**Task objective**
Look below for the line with "You are a GUI". Retype it and every line after it to the end, exactly, but leave out the pictures.

[[ Records shown open ]]

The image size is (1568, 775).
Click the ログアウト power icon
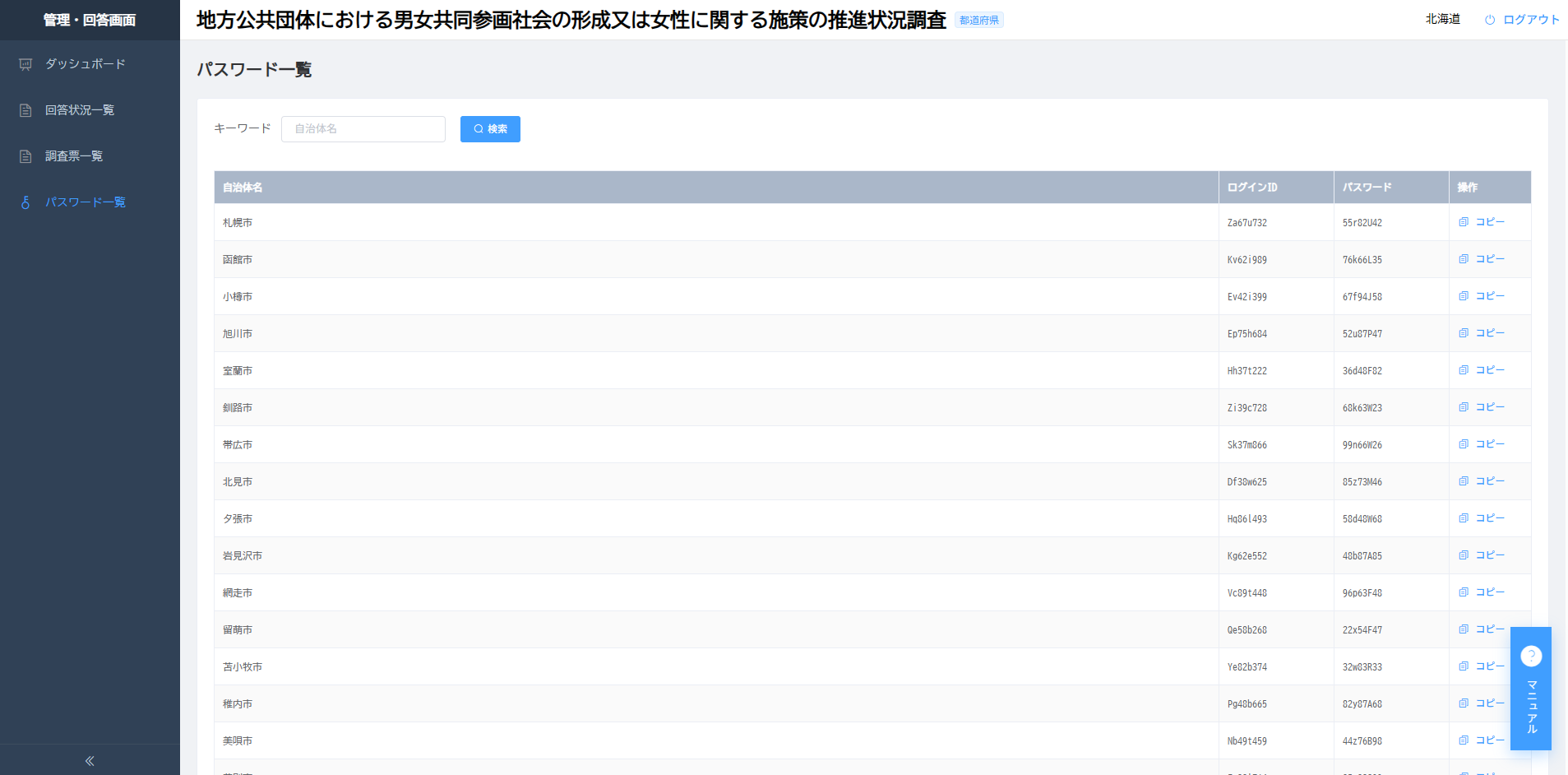(1490, 20)
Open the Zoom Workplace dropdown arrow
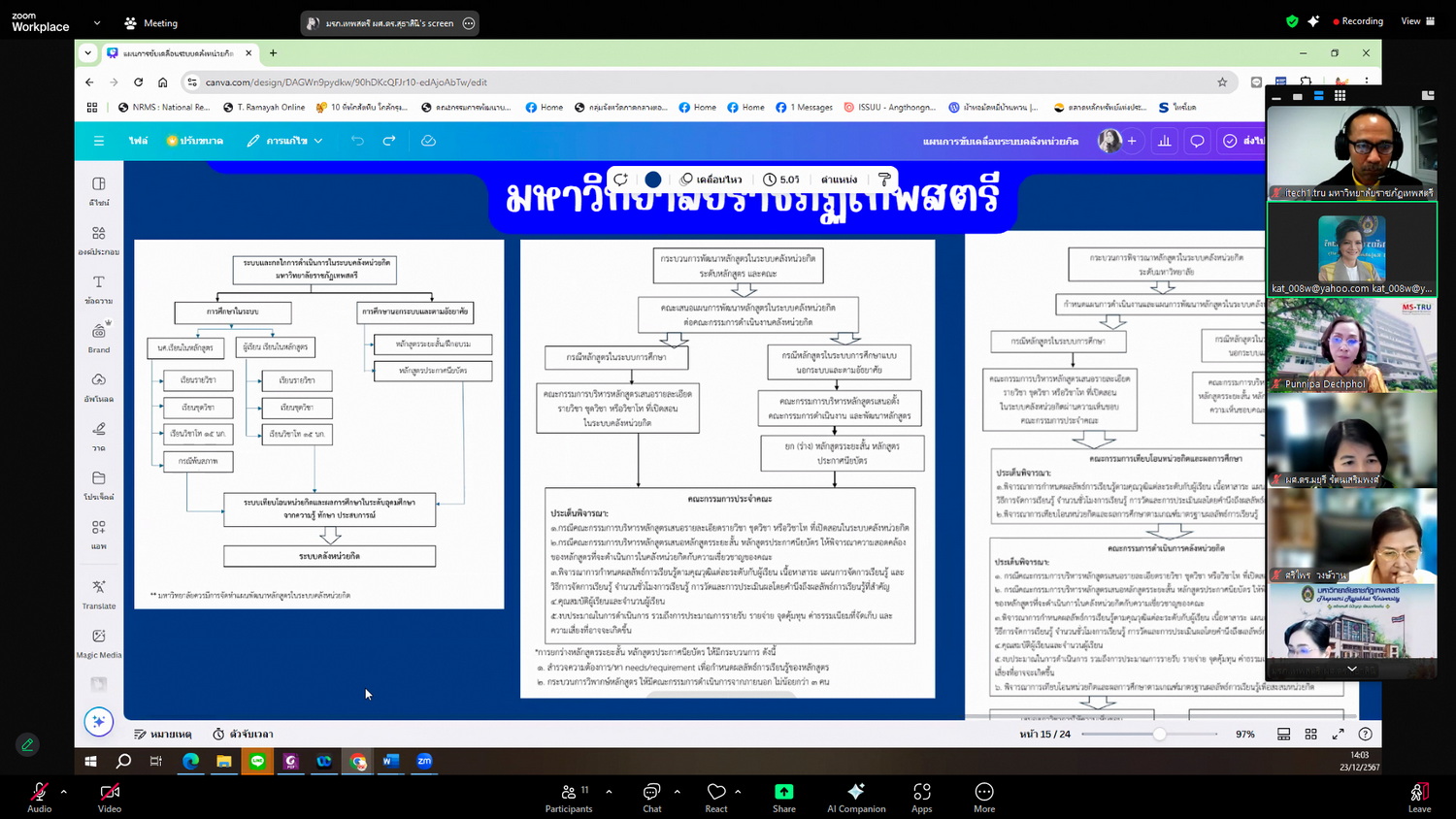The image size is (1456, 819). click(96, 22)
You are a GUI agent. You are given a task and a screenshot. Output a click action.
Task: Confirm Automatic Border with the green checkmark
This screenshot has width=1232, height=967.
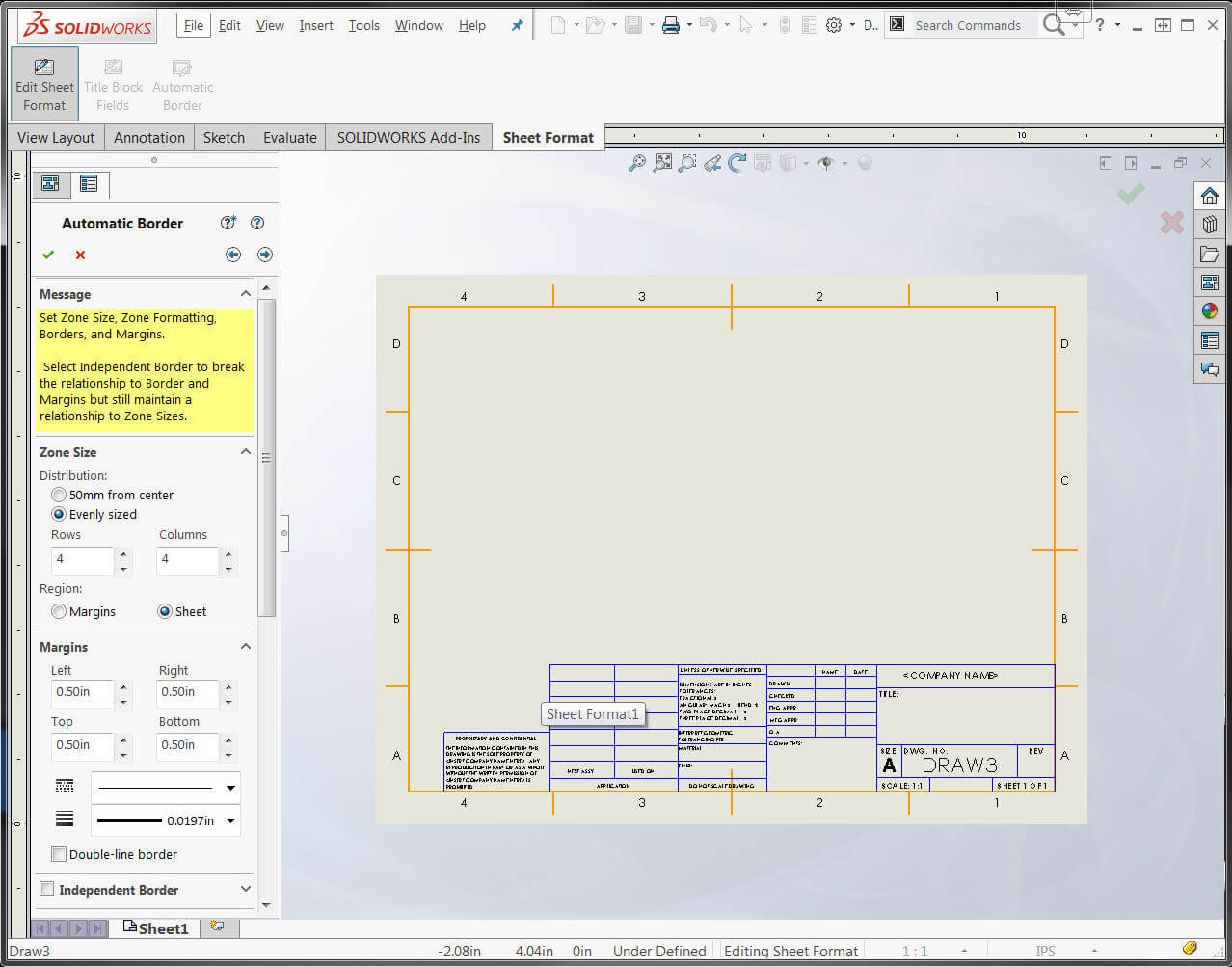tap(48, 255)
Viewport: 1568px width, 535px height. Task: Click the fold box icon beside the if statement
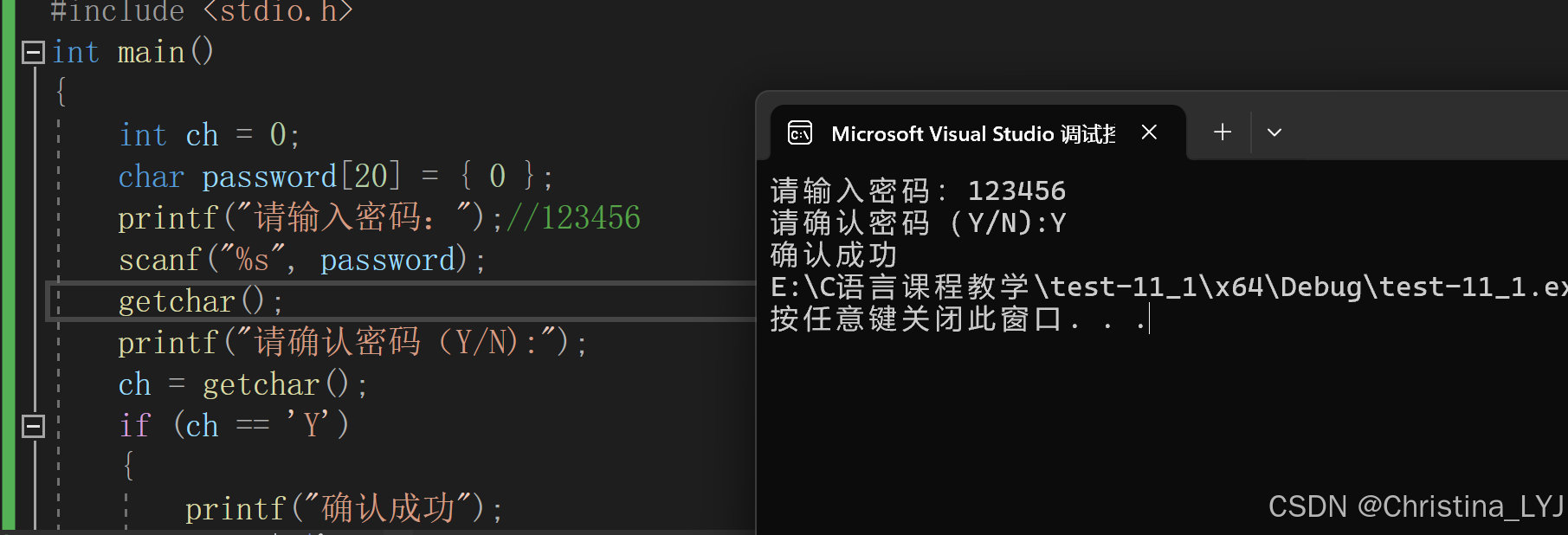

[[ Records shown closed ]]

**Response to this task**
You are a GUI agent. You are given a task and a screenshot. Output a click action.
Task: Confirm Automatic Border with the green checkmark
This screenshot has width=1232, height=967.
tap(48, 255)
Viewport: 1568px width, 535px height. Task: Click the fold box icon beside the if statement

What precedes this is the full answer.